### SELECTED EXTRACT
Science falls short on many things regarding the human mind. I am bi-polar and in the prognosis and treatment of my disorder I was exposed to the ‘best’ in which science had to offer on the study of the mind. It was a joke in ‘hit or miss’ techniques and drugs which cured one person while having an adverse affect on me.

You can lord a thing or two over me Atheist, but you can’t lord over me the understanding of death, or what makes us who we are. In that realm you tread as shakily as if you had just picked up my bible and tried to believe in it.

With that I’ll restate the MOST obvious.

Without your brochure you do NOT know what awaits you when you die. To claim you do is to cross over into my realm. And if you’re going to claim assurance in that which you have absolutely NO scientific evidence, then I caution you, for now you’re relying on faith.

sirkolgate said...

CK karlo said: But one things for sure: these egos are not going to survive death--we don't need a brochure to tell us that.

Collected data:

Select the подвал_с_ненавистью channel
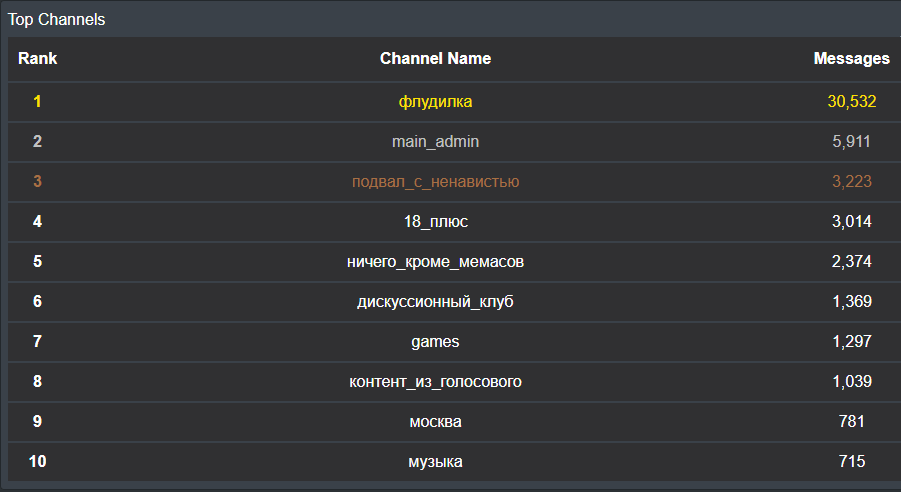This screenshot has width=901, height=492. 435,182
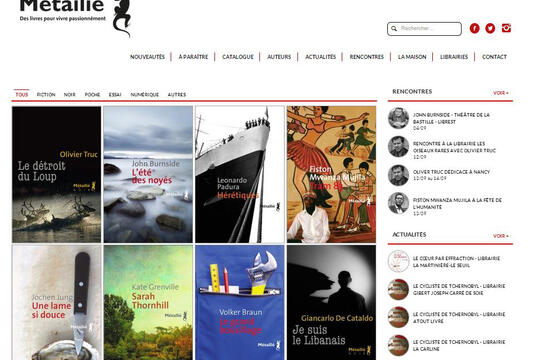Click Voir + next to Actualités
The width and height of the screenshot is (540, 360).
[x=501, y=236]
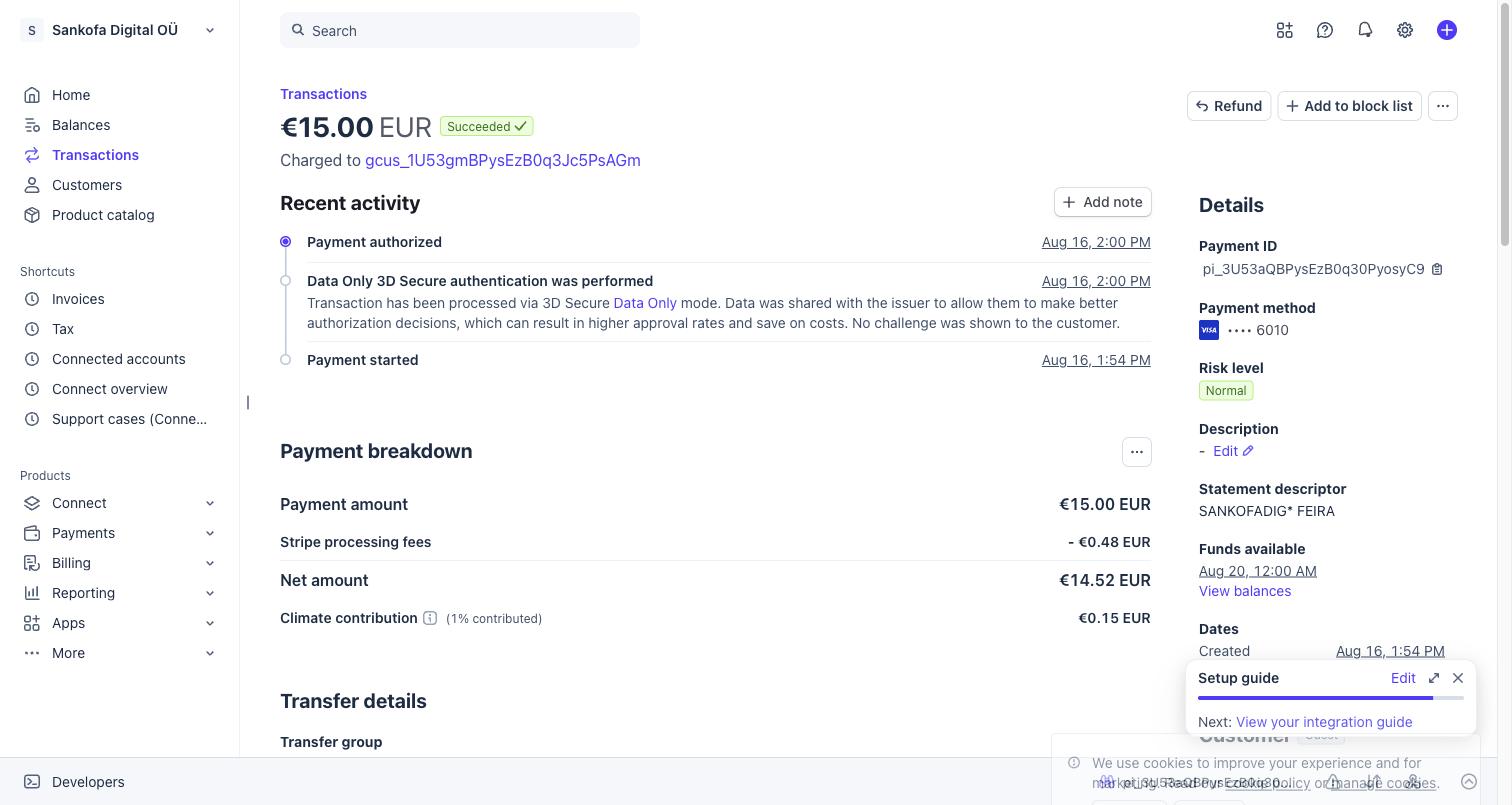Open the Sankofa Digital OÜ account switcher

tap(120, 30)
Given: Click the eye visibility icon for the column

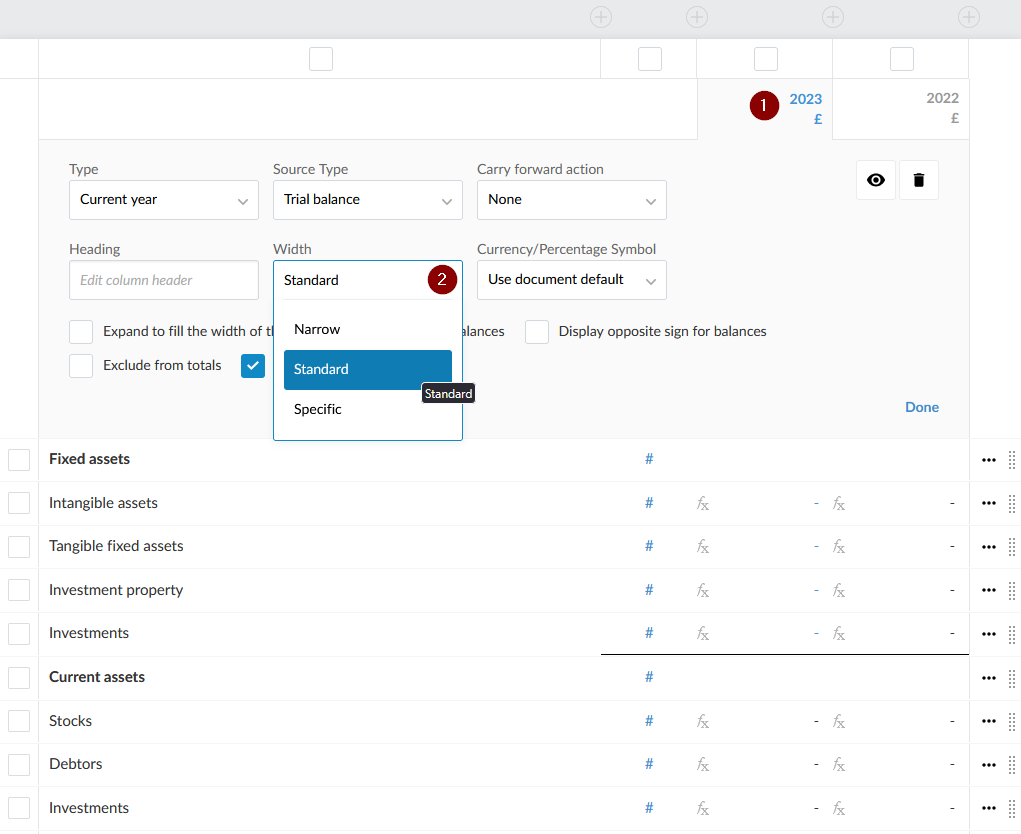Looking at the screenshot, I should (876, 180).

### EXERCISE OBJECTIVE
Reproduce the comment from "Science falls short" through "sirkolgate said...", substituting "domain" for "realm".

### ANSWER TO THIS PROBLEM
Science falls short on many things regarding the human mind. I am bi-polar and in the prognosis and treatment of my disorder I was exposed to the ‘best’ in which science had to offer on the study of the mind. It was a joke in ‘hit or miss’ techniques and drugs which cured one person while having an adverse affect on me.

You can lord a thing or two over me Atheist, but you can’t lord over me the understanding of death, or what makes us who we are. In that domain you tread as shakily as if you had just picked up my bible and tried to believe in it.

With that I’ll restate the MOST obvious.

Without your brochure you do NOT know what awaits you when you die. To claim you do is to cross over into my domain. And if you’re going to claim assurance in that which you have absolutely NO scientific evidence, then I caution you, for now you’re relying on faith.

sirkolgate said...